An Obsidian note showing a PDF inline with a transcript below it.

Is this an agent?

This combination of single-purpose old-school scripts that call LLMs is very powerful. Consider how many small chores in your life could use more automation than is afforded by old school deterministic programs!

Here’s another one: I’m working on another script that monitors a directory for scanned receipts. An LLM transcribes them, extracting key details. The script then adds them into a spreadsheet. This should save a lot of time come tax season! (Of course, I’ll manually review them before filing — I’m not delusional.)

There are lots of other low-impact chores such a system can alleviate. I’m gradually building a “team” of such mini-assistants. This begs the question: are these agents? These scripts bring to the table more smarts than traditional software, and they’re relieving drudgery.
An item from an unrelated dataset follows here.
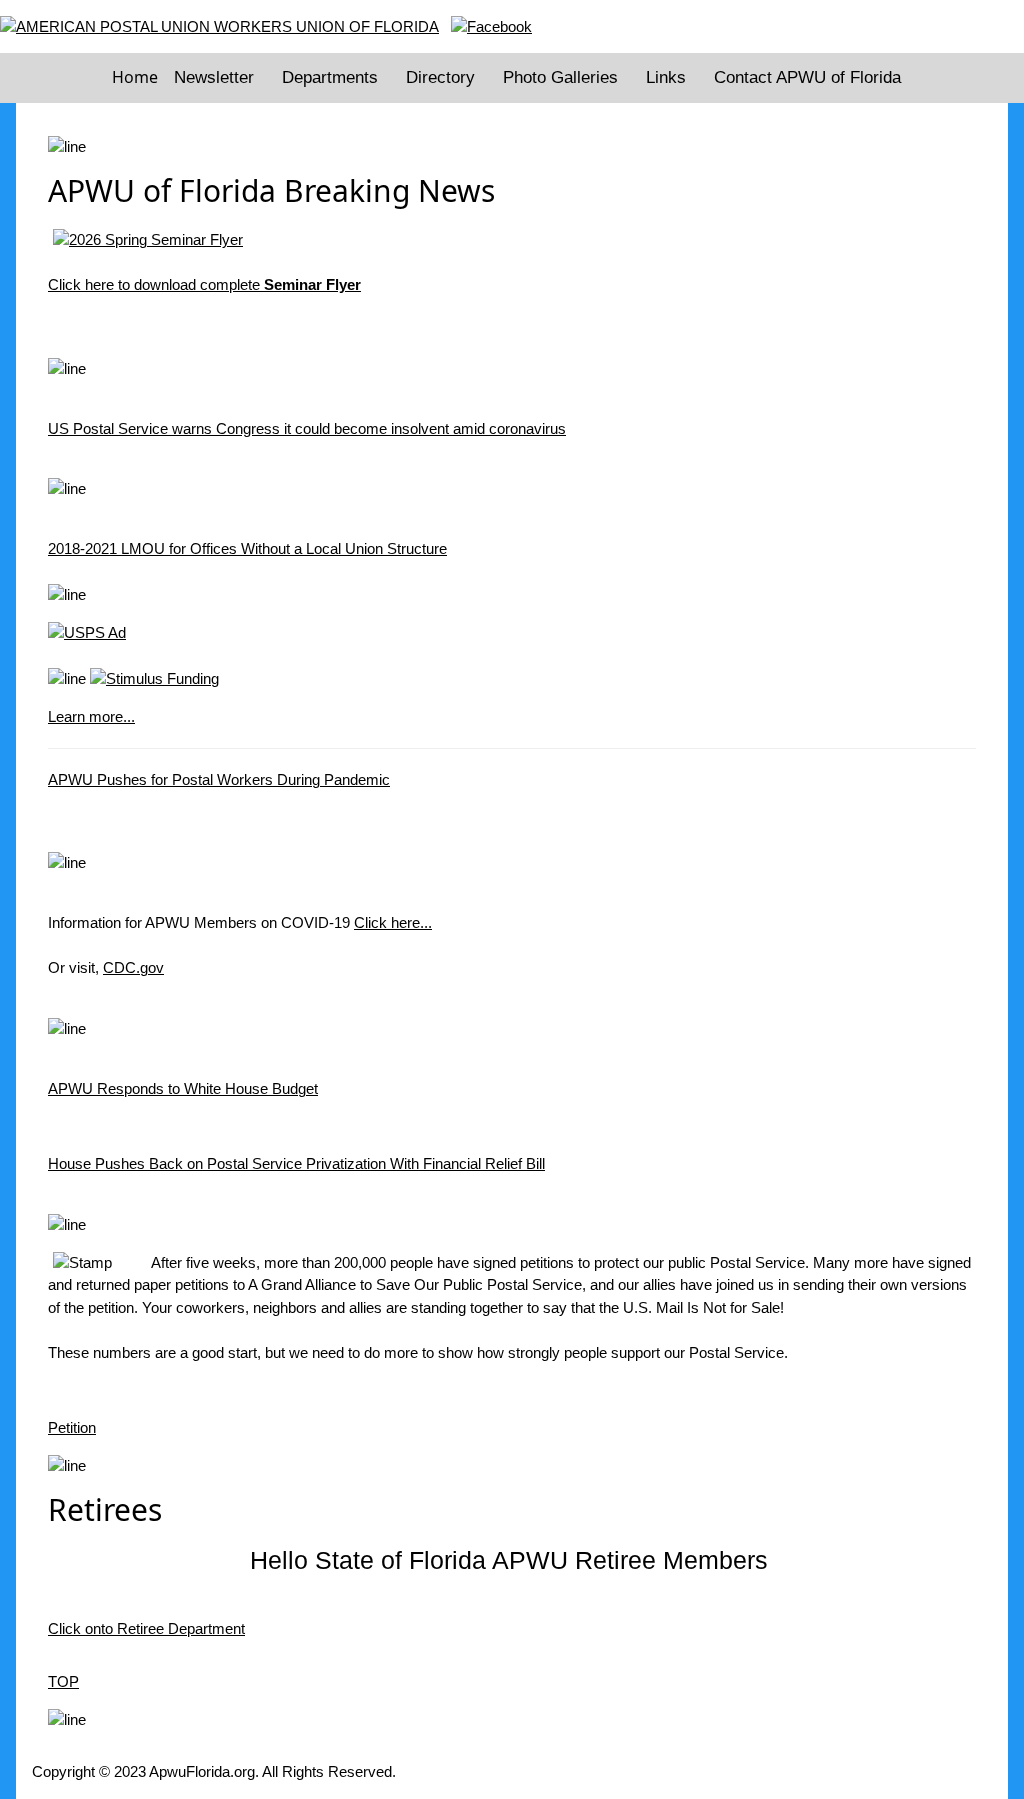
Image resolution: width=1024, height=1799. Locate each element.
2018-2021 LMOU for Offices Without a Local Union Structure (247, 548)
But is that enough?

Willison recently settled on a definition he likes:

An LLM agent runs tools in a loop to achieve a goal.

I like it too. But does it matter if it’s the LLM that’s using tools within the loop? Or is it still an agent if the LLM itself just one of the tools in a (traditionally-coded, deterministic) loop? Which is to say, perhaps there’s a valid inversion of the idea:

Tools calling LLMs in a loop to achieve a goal.

This better describes my little transcription script. But is it an agent? It’s definitely less sexy: this script doesn’t have the same autonomy as an LLM with a bunch of tools at its disposal. I also don’t think they fit Willison’s definition.

That said, even if we don’t think of them as agents, these simple single-purpose LLM-powered scripts could be among the tools called on by “real” agents. For example, if an agent determines it needs a transcript of a handwritten note, it could fire off a little LLM-powered script like mine.

An agentic ecosystem might include all sorts of different “species,” some with more leeway than others. I expect such a system would be easier to design, manage, and monitor than one composed solely of LLMs running tools — i.e., “real” agents.

Nailing it

There’s a lot of exploration to be done on both ends of the spectrum. But I’m especially excited by the possibilities afforded by this lower end. There are many chores that require more smarts than a simple shell script can deliver but not the greater complexity and cost of “real” agents.

I expect this to be an area of growth. Local models keep getting better and so does the deterministic side: for example, I understand Shortcuts in macOS Tahoe allows for monitoring directories. I’ll look into replacing Hazel once I upgrade.

Bottom line: combining LLMs with traditional deterministic programming creates new possibilities. They needn’t be big-time use cases: my humble transcriber is already useful. I’m now looking for other tasks to automate and capabilities to unlock with AI. Given this new hammer, I suddenly see nails everywhere.